Update: task-4 - model training and interpretability

Ayana Samuel · Ayana Samuel · commit d4cab736498e · 2025-06-17T18:15:45.000+03:00
diff --git a/notebooks/task_4/06_model_training_ and _interpretability.ipynb b/notebooks/task_4/06_model_training_ and _interpretability.ipynb
diff --git a/requirements.txt b/requirements.txt
@@ -6,6 +6,7 @@ seaborn
 scikit-learn
 scipy
 statsmodels
+xgboost
 
 # EDA & Plotting
 plotly
diff --git a/src/task_4/__init__.py b/src/task_4/__init__.py
diff --git a/src/task_4/data_processing.py b/src/task_4/data_processing.py
@@ -0,0 +1,99 @@
+import pandas as pd
+from sklearn.model_selection import train_test_split
+from sklearn.preprocessing import LabelEncoder
+# from src.preprocessing.cleaning import clean_data
+from src.task_4.feature_engineering import add_features  # you defined this earlier
+
+def encode_categoricals(df: pd.DataFrame) -> pd.DataFrame:
+    """
+    Label encode all categorical columns, safely handling NaNs and type issues.
+    """
+    df_encoded = df.copy()
+    cat_cols = df_encoded.select_dtypes(include=['object', 'category']).columns
+
+    for col in cat_cols:
+        # If NaNs exist, temporarily fill with placeholder
+        if df_encoded[col].isnull().any():
+            df_encoded[col] = df_encoded[col].fillna('___missing___')
+
+        try:
+            le = LabelEncoder()
+            df_encoded[col] = le.fit_transform(df_encoded[col].astype(str))

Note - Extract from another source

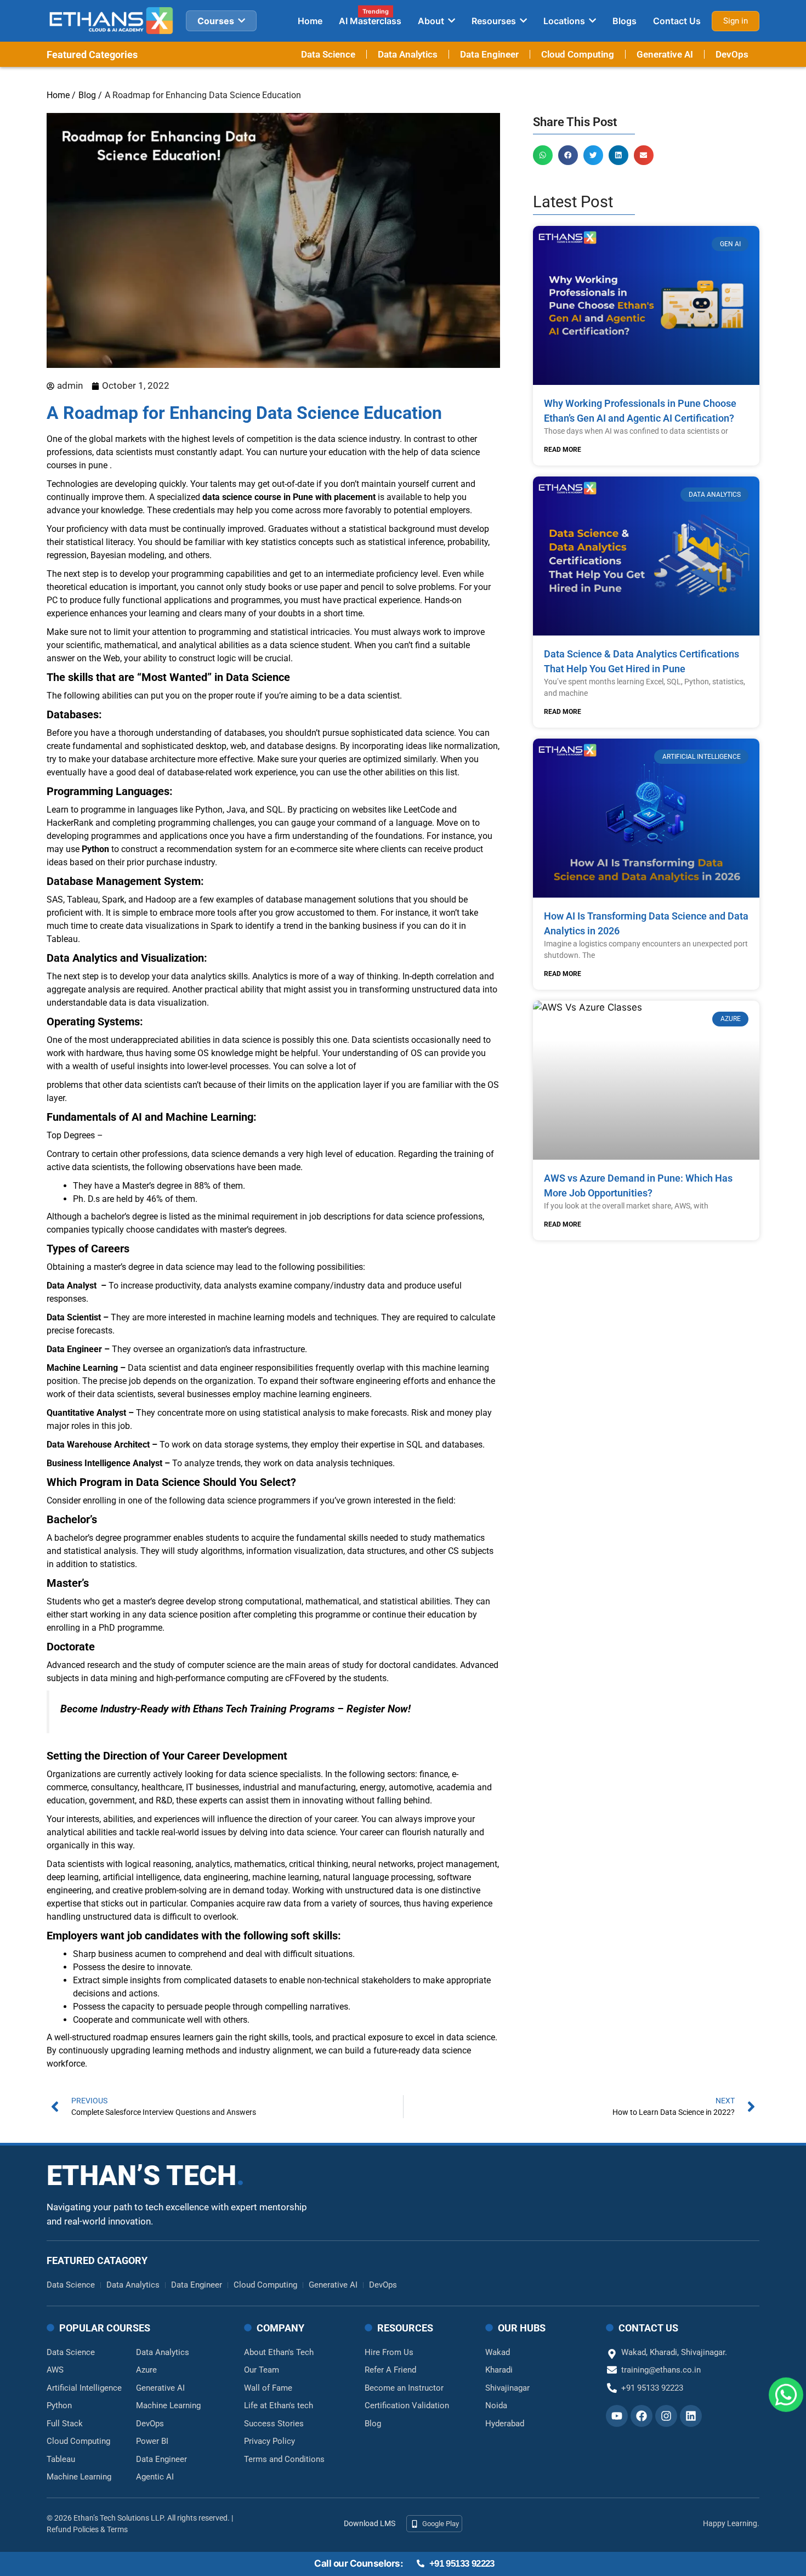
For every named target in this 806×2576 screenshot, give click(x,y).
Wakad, (635, 2352)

+        except (ValueError, TypeError):
+            # Fallback for very dirty columns
+            df_encoded[col] = df_encoded[col].astype('category').cat.codes
+
+    return df_encoded
+
+def is_date_column(series: pd.Series) -> bool:
+    try:
+        parsed = pd.to_datetime(series, errors='coerce')
+        non_null_ratio = parsed.notna().mean()
+        return non_null_ratio > 0.9  # 90%+ of values must be valid dates
+    except:
+        return False
+
+
+
+
+def prepare_claim_severity_data(df):
+    target = 'TotalClaims'
+    drop_cols = ['UnderwrittenCoverID', 'PolicyID', 'claim_indicator']
+
+    # Filter only likely date columns
+    date_cols = [col for col in df.columns if df[col].dtype == 'object' and is_date_column(df[col])]
+
+    # Convert and extract
+    for col in date_cols:
+        df[col] = pd.to_datetime(df[col], errors='coerce')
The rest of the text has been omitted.